◆ **Excerpts from a dataset**:

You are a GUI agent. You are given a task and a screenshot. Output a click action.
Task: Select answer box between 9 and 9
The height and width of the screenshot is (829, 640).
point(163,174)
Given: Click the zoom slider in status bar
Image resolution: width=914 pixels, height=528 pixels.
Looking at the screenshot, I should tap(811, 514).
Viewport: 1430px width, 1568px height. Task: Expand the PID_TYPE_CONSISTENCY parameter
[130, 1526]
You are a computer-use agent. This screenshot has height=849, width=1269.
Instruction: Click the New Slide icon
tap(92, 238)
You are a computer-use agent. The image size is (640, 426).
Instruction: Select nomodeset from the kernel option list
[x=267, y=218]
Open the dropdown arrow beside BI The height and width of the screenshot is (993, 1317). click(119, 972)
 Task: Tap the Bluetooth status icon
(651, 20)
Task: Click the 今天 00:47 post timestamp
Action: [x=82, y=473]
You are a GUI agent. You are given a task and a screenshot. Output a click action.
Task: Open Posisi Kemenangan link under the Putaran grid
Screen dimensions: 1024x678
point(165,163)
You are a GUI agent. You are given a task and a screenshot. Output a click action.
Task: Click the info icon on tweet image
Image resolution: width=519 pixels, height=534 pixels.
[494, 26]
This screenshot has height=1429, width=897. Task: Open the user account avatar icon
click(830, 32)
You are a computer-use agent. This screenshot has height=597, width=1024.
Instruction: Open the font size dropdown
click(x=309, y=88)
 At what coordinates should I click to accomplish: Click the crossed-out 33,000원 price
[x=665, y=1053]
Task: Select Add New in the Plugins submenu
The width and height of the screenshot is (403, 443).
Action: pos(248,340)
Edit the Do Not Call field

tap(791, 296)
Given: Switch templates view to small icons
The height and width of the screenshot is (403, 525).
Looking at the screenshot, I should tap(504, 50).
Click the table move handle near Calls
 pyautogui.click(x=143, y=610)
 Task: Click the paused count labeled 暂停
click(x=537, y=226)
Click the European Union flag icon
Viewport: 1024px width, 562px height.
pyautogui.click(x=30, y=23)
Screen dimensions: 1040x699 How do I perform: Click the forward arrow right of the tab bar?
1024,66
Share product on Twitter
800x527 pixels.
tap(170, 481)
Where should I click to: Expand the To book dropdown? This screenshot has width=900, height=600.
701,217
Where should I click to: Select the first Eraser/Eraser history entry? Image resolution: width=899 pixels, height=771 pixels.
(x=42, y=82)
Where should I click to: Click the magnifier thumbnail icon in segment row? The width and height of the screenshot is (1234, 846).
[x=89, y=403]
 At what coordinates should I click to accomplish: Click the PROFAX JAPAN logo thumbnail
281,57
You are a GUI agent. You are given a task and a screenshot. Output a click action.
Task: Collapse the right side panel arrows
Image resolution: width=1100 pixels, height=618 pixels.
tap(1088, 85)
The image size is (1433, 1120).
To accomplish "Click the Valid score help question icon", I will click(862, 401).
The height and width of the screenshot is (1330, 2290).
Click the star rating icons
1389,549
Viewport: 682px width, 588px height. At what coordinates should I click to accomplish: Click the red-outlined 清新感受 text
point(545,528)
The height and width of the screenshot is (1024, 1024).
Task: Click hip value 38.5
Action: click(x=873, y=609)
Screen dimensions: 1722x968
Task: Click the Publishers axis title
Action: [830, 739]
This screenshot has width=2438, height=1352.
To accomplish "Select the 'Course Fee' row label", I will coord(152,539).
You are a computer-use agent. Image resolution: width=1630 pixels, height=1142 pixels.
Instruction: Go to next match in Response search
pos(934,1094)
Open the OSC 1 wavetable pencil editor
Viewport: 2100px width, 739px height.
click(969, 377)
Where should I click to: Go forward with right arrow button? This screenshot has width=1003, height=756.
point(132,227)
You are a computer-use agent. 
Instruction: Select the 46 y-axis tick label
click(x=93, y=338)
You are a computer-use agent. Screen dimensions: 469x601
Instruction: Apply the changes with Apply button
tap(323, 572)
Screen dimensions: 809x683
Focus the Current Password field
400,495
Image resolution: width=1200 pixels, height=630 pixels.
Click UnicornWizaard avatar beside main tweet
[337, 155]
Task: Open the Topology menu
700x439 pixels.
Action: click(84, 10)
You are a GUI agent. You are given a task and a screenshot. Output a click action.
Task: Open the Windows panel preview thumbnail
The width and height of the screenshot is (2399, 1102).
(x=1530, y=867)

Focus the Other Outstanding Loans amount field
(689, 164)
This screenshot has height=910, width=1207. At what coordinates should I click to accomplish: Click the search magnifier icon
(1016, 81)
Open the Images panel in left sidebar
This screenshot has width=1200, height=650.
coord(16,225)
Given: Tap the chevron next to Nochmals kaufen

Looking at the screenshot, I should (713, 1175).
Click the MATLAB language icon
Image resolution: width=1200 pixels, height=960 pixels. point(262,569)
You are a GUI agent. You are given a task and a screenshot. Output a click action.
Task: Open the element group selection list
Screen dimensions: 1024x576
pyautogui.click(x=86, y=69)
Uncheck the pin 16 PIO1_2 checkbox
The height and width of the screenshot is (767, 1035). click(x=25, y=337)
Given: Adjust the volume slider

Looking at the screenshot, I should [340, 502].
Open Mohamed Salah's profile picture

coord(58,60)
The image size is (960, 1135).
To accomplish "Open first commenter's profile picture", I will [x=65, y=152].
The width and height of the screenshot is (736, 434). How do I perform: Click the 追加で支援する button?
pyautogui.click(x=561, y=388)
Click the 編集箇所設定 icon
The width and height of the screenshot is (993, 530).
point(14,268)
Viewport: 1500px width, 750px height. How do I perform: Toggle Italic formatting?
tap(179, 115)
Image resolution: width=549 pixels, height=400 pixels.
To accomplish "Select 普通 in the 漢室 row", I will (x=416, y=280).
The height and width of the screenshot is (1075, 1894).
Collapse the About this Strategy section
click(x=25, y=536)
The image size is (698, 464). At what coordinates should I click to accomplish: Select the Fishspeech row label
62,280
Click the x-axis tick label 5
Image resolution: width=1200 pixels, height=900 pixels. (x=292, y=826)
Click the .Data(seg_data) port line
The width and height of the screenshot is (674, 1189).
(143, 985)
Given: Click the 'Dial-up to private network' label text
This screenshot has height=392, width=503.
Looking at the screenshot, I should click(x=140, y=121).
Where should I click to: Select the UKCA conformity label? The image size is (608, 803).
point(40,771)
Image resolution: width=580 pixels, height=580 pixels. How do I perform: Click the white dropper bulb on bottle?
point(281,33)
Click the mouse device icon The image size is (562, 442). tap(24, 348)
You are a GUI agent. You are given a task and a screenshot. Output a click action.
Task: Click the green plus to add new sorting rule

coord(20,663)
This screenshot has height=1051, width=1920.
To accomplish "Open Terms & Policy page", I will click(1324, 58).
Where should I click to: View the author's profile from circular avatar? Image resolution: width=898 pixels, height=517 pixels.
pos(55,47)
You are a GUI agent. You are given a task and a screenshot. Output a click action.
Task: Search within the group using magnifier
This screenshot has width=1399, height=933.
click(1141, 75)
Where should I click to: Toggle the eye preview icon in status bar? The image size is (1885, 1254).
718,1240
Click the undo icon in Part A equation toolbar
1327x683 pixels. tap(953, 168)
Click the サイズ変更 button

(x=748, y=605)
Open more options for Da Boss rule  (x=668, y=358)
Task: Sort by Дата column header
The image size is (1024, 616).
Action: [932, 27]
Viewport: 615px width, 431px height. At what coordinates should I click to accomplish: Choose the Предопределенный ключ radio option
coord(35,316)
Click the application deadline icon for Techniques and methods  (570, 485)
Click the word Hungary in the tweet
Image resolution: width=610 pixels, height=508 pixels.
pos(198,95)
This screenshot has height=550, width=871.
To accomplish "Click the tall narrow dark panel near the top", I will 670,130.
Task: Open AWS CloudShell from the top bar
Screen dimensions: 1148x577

◆ **WHAT YOU ARE ASKED TO DO**: In full and without alteration, write out the data above.

◆ **WRITTEN SOLUTION**:
You are a GUI agent. You are given a task and a screenshot. Output a click action.
Task: Select answer box between 9 and 9
The height and width of the screenshot is (829, 640).
point(163,174)
Given: Click the zoom slider in status bar
Image resolution: width=914 pixels, height=528 pixels.
Looking at the screenshot, I should tap(811, 514).
Viewport: 1430px width, 1568px height. Task: Expand the PID_TYPE_CONSISTENCY parameter
[130, 1526]
You are a computer-use agent. This screenshot has height=849, width=1269.
Instruction: Click the New Slide icon
tap(92, 238)
You are a computer-use agent. The image size is (640, 426).
Instruction: Select nomodeset from the kernel option list
[x=267, y=218]
Open the dropdown arrow beside BI The height and width of the screenshot is (993, 1317). click(119, 972)
 Task: Tap the Bluetooth status icon
(651, 20)
Task: Click the 今天 00:47 post timestamp
Action: [x=82, y=473]
You are a GUI agent. You are given a task and a screenshot. Output a click action.
Task: Open Posisi Kemenangan link under the Putaran grid
Screen dimensions: 1024x678
point(165,163)
You are a GUI agent. You are given a task and a screenshot. Output a click action.
Task: Click the info icon on tweet image
Image resolution: width=519 pixels, height=534 pixels.
[494, 26]
This screenshot has height=1429, width=897. Task: Open the user account avatar icon
click(830, 32)
You are a computer-use agent. This screenshot has height=597, width=1024.
Instruction: Open the font size dropdown
click(x=309, y=88)
 At what coordinates should I click to accomplish: Click the crossed-out 33,000원 price
[x=665, y=1053]
Task: Select Add New in the Plugins submenu
The width and height of the screenshot is (403, 443).
Action: pos(248,340)
Edit the Do Not Call field

tap(791, 296)
Given: Switch templates view to small icons
The height and width of the screenshot is (403, 525).
Looking at the screenshot, I should tap(504, 50).
Click the table move handle near Calls
 pyautogui.click(x=143, y=610)
 Task: Click the paused count labeled 暂停
click(x=537, y=226)
Click the European Union flag icon
Viewport: 1024px width, 562px height.
pyautogui.click(x=30, y=23)
Screen dimensions: 1040x699 How do I perform: Click the forward arrow right of the tab bar?
1024,66
Share product on Twitter
800x527 pixels.
tap(170, 481)
Where should I click to: Expand the To book dropdown? This screenshot has width=900, height=600.
701,217
Where should I click to: Select the first Eraser/Eraser history entry? Image resolution: width=899 pixels, height=771 pixels.
(x=42, y=82)
Where should I click to: Click the magnifier thumbnail icon in segment row? The width and height of the screenshot is (1234, 846).
[x=89, y=403]
 At what coordinates should I click to accomplish: Click the PROFAX JAPAN logo thumbnail
281,57
You are a GUI agent. You are given a task and a screenshot. Output a click action.
Task: Collapse the right side panel arrows
Image resolution: width=1100 pixels, height=618 pixels.
tap(1088, 85)
The image size is (1433, 1120).
To accomplish "Click the Valid score help question icon", I will click(862, 401).
The height and width of the screenshot is (1330, 2290).
Click the star rating icons
1389,549
Viewport: 682px width, 588px height. At what coordinates should I click to accomplish: Click the red-outlined 清新感受 text
point(545,528)
The height and width of the screenshot is (1024, 1024).
Task: Click hip value 38.5
Action: click(x=873, y=609)
Screen dimensions: 1722x968
Task: Click the Publishers axis title
Action: [830, 739]
This screenshot has width=2438, height=1352.
To accomplish "Select the 'Course Fee' row label", I will coord(152,539).
You are a computer-use agent. Image resolution: width=1630 pixels, height=1142 pixels.
Instruction: Go to next match in Response search
pos(934,1094)
Open the OSC 1 wavetable pencil editor
Viewport: 2100px width, 739px height.
click(969, 377)
Where should I click to: Go forward with right arrow button? This screenshot has width=1003, height=756.
point(132,227)
You are a computer-use agent. 
Instruction: Select the 46 y-axis tick label
click(x=93, y=338)
You are a computer-use agent. Screen dimensions: 469x601
Instruction: Apply the changes with Apply button
tap(323, 572)
Screen dimensions: 809x683
Focus the Current Password field
400,495
Image resolution: width=1200 pixels, height=630 pixels.
Click UnicornWizaard avatar beside main tweet
[337, 155]
Task: Open the Topology menu
700x439 pixels.
Action: click(84, 10)
You are a GUI agent. You are given a task and a screenshot. Output a click action.
Task: Open the Windows panel preview thumbnail
The width and height of the screenshot is (2399, 1102).
(x=1530, y=867)

Focus the Other Outstanding Loans amount field
(689, 164)
This screenshot has height=910, width=1207. At what coordinates should I click to accomplish: Click the search magnifier icon
(1016, 81)
Open the Images panel in left sidebar
This screenshot has width=1200, height=650.
coord(16,225)
Given: Tap the chevron next to Nochmals kaufen

Looking at the screenshot, I should (713, 1175).
Click the MATLAB language icon
Image resolution: width=1200 pixels, height=960 pixels. point(262,569)
You are a GUI agent. You are given a task and a screenshot. Output a click action.
Task: Open the element group selection list
Screen dimensions: 1024x576
pyautogui.click(x=86, y=69)
Uncheck the pin 16 PIO1_2 checkbox
The height and width of the screenshot is (767, 1035). click(x=25, y=337)
Given: Adjust the volume slider

Looking at the screenshot, I should [340, 502].
Open Mohamed Salah's profile picture

coord(58,60)
The image size is (960, 1135).
To accomplish "Open first commenter's profile picture", I will [x=65, y=152].
The width and height of the screenshot is (736, 434). How do I perform: Click the 追加で支援する button?
pyautogui.click(x=561, y=388)
Click the 編集箇所設定 icon
The width and height of the screenshot is (993, 530).
point(14,268)
Viewport: 1500px width, 750px height. How do I perform: Toggle Italic formatting?
tap(179, 115)
Image resolution: width=549 pixels, height=400 pixels.
To accomplish "Select 普通 in the 漢室 row", I will (x=416, y=280).
The height and width of the screenshot is (1075, 1894).
Collapse the About this Strategy section
click(x=25, y=536)
The image size is (698, 464). At what coordinates should I click to accomplish: Select the Fishspeech row label
62,280
Click the x-axis tick label 5
Image resolution: width=1200 pixels, height=900 pixels. (x=292, y=826)
Click the .Data(seg_data) port line
The width and height of the screenshot is (674, 1189).
(143, 985)
Given: Click the 'Dial-up to private network' label text
This screenshot has height=392, width=503.
Looking at the screenshot, I should click(x=140, y=121).
Where should I click to: Select the UKCA conformity label? The image size is (608, 803).
point(40,771)
Image resolution: width=580 pixels, height=580 pixels. How do I perform: Click the white dropper bulb on bottle?
point(281,33)
Click the mouse device icon The image size is (562, 442). tap(24, 348)
You are a GUI agent. You are given a task and a screenshot. Output a click action.
Task: Click the green plus to add new sorting rule

coord(20,663)
This screenshot has height=1051, width=1920.
To accomplish "Open Terms & Policy page", I will click(1324, 58).
Where should I click to: View the author's profile from circular avatar? Image resolution: width=898 pixels, height=517 pixels.
pos(55,47)
You are a GUI agent. You are given a task and a screenshot. Output a click action.
Task: Search within the group using magnifier
This screenshot has width=1399, height=933.
click(1141, 75)
Where should I click to: Toggle the eye preview icon in status bar? The image size is (1885, 1254).
718,1240
Click the undo icon in Part A equation toolbar
1327x683 pixels. tap(953, 168)
Click the サイズ変更 button

(x=748, y=605)
Open more options for Da Boss rule  (x=668, y=358)
Task: Sort by Дата column header
The image size is (1024, 616).
Action: [932, 27]
Viewport: 615px width, 431px height. At what coordinates should I click to accomplish: Choose the Предопределенный ключ radio option
coord(35,316)
Click the application deadline icon for Techniques and methods  (570, 485)
Click the word Hungary in the tweet
Image resolution: width=610 pixels, height=508 pixels.
pos(198,95)
This screenshot has height=550, width=871.
To accomplish "Click the tall narrow dark panel near the top", I will 670,130.
Task: Open AWS CloudShell from the top bar
Screen dimensions: 1148x577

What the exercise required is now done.